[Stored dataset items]
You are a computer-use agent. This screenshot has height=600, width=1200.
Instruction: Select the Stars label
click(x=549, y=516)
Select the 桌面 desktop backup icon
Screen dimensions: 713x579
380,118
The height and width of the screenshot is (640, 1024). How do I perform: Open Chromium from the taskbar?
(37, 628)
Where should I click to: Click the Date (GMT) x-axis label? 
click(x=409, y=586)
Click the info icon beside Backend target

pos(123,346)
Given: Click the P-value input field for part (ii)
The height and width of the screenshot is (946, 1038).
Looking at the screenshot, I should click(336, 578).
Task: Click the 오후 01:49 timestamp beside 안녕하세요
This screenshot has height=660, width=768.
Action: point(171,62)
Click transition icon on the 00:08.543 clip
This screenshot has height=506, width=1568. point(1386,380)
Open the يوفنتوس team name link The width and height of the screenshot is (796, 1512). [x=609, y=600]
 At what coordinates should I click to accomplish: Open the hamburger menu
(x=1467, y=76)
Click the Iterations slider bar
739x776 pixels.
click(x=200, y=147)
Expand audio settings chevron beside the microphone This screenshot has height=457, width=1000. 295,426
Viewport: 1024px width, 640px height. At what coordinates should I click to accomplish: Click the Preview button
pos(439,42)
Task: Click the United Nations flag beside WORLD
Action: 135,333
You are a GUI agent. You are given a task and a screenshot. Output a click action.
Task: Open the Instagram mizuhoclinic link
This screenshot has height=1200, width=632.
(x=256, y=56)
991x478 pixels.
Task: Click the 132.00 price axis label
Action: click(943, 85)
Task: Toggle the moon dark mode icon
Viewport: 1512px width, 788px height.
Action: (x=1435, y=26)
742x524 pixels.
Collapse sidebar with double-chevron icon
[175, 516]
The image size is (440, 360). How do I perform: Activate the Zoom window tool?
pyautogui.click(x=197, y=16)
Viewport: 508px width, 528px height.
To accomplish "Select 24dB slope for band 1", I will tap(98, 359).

TASK BRIEF
Transcribe all of the lines in the records precisely.

EXERCISE OUTPUT
You are a computer-use agent. This screenshot has height=600, width=1200.
Instruction: Select the Stars label
click(x=549, y=516)
Select the 桌面 desktop backup icon
Screen dimensions: 713x579
380,118
The height and width of the screenshot is (640, 1024). How do I perform: Open Chromium from the taskbar?
(37, 628)
Where should I click to: Click the Date (GMT) x-axis label? 
click(x=409, y=586)
Click the info icon beside Backend target

pos(123,346)
Given: Click the P-value input field for part (ii)
The height and width of the screenshot is (946, 1038).
Looking at the screenshot, I should click(336, 578).
Task: Click the 오후 01:49 timestamp beside 안녕하세요
This screenshot has height=660, width=768.
Action: point(171,62)
Click transition icon on the 00:08.543 clip
This screenshot has height=506, width=1568. point(1386,380)
Open the يوفنتوس team name link The width and height of the screenshot is (796, 1512). [x=609, y=600]
 At what coordinates should I click to accomplish: Open the hamburger menu
(x=1467, y=76)
Click the Iterations slider bar
739x776 pixels.
click(x=200, y=147)
Expand audio settings chevron beside the microphone This screenshot has height=457, width=1000. 295,426
Viewport: 1024px width, 640px height. At what coordinates should I click to accomplish: Click the Preview button
pos(439,42)
Task: Click the United Nations flag beside WORLD
Action: 135,333
You are a GUI agent. You are given a task and a screenshot. Output a click action.
Task: Open the Instagram mizuhoclinic link
This screenshot has height=1200, width=632.
(x=256, y=56)
991x478 pixels.
Task: Click the 132.00 price axis label
Action: click(943, 85)
Task: Toggle the moon dark mode icon
Viewport: 1512px width, 788px height.
Action: (x=1435, y=26)
742x524 pixels.
Collapse sidebar with double-chevron icon
[175, 516]
The image size is (440, 360). How do I perform: Activate the Zoom window tool?
pyautogui.click(x=197, y=16)
Viewport: 508px width, 528px height.
To accomplish "Select 24dB slope for band 1", I will tap(98, 359).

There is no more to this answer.